After locating the line that holds "Zoom in on the PCO2 Waveform chart", repeat it and each following line exactly until the material ends, skipping pictures.

BEGIN Data to process

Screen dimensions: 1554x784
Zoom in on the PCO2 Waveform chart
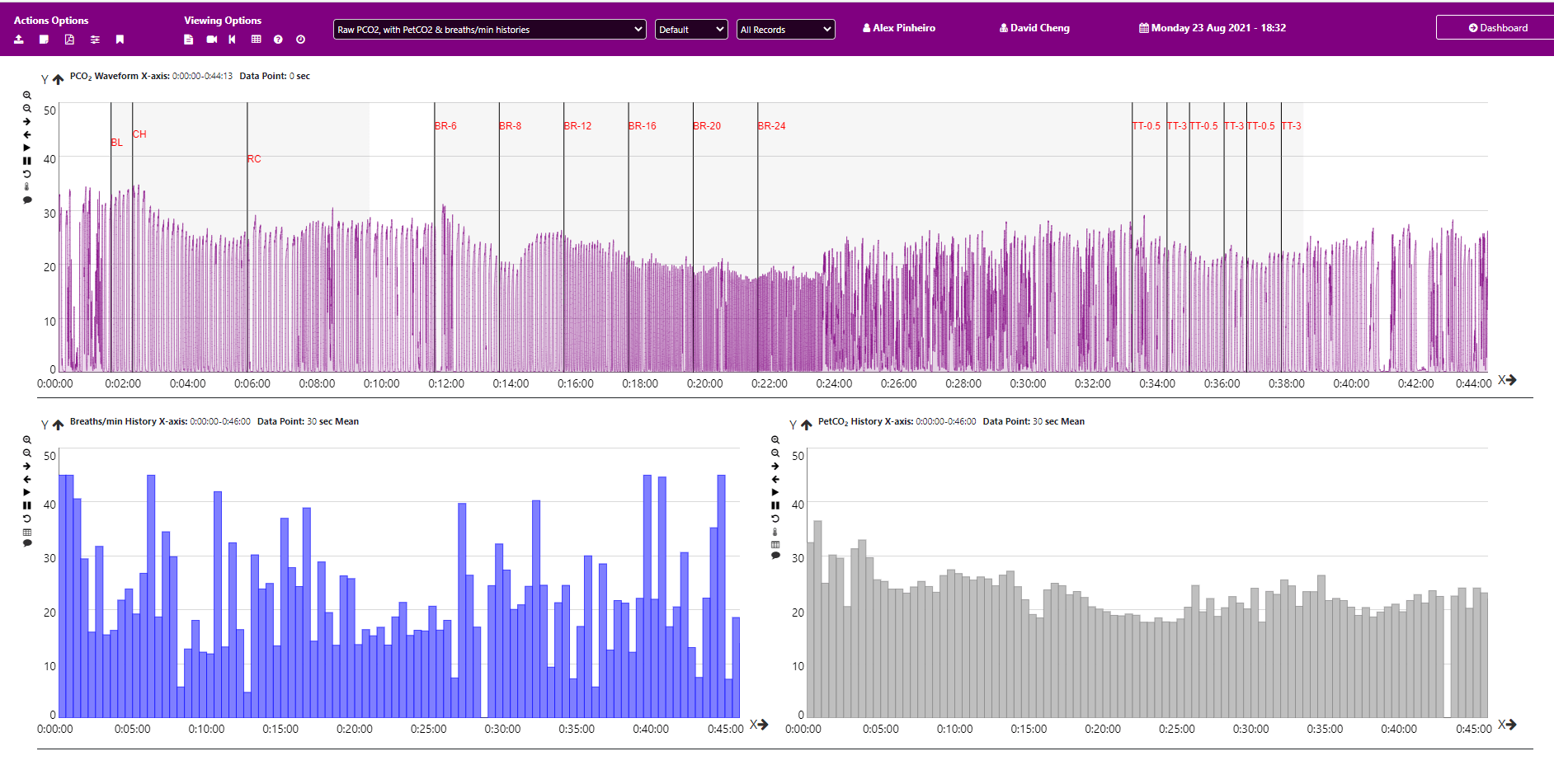(x=27, y=96)
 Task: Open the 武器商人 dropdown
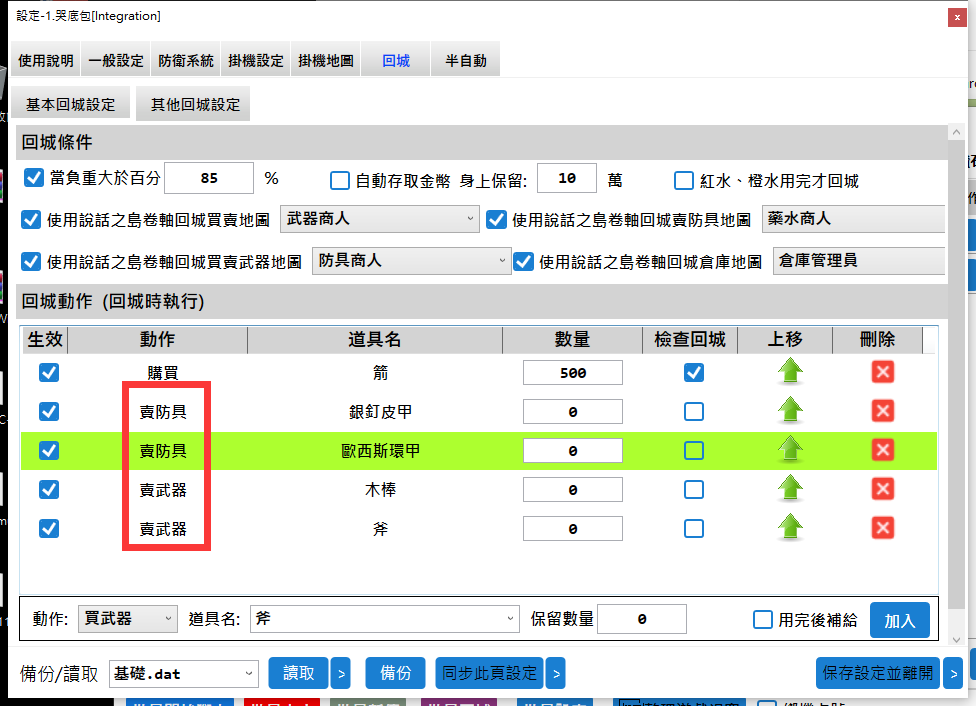click(380, 218)
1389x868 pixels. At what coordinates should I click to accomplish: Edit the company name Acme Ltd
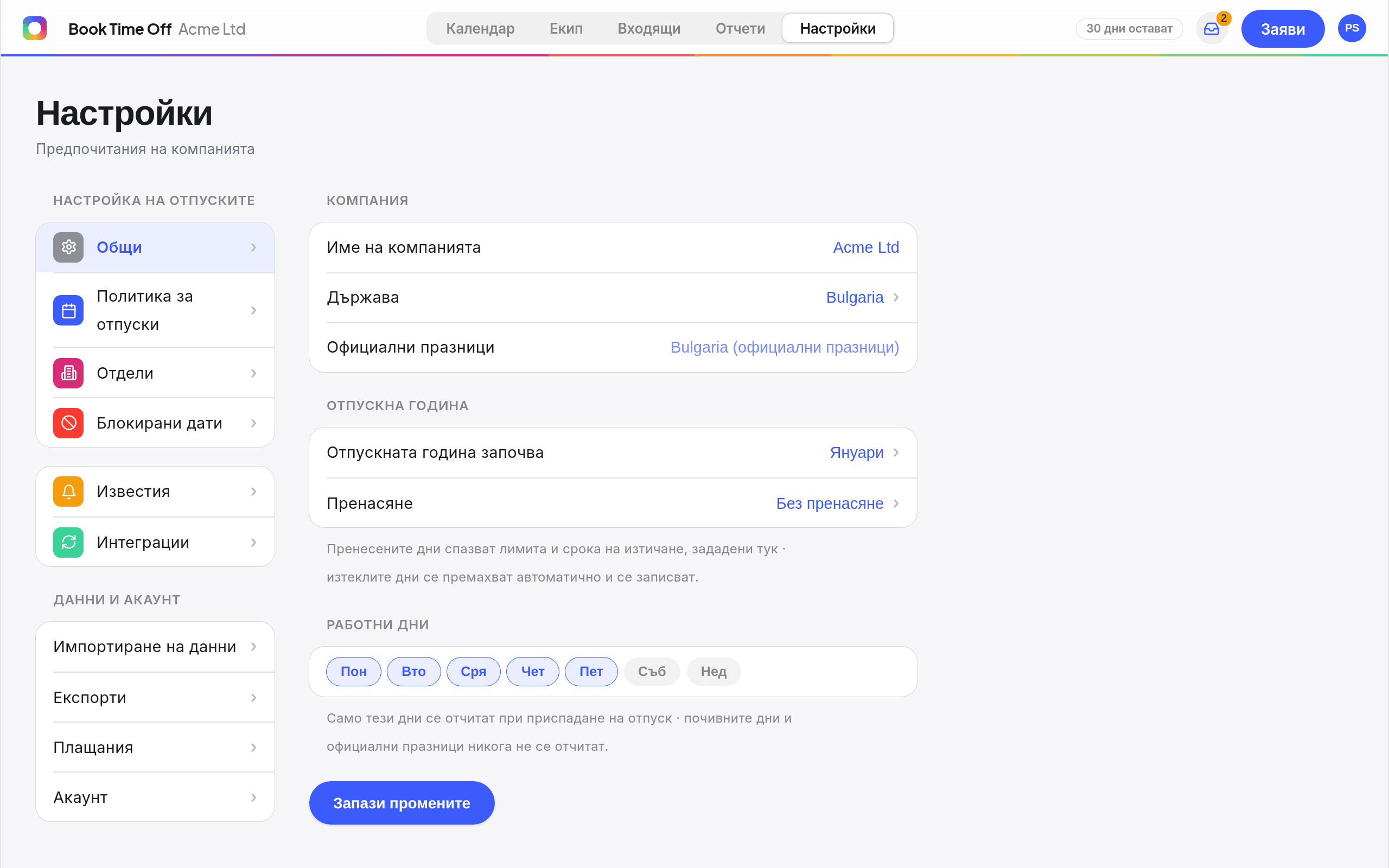865,247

END Data to process

**Result of this exercise:**
Zoom in on the PCO2 Waveform chart
(x=27, y=96)
 Task: Open the 武器商人 dropdown
click(380, 218)
1389x868 pixels. At what coordinates should I click to accomplish: Edit the company name Acme Ltd
865,247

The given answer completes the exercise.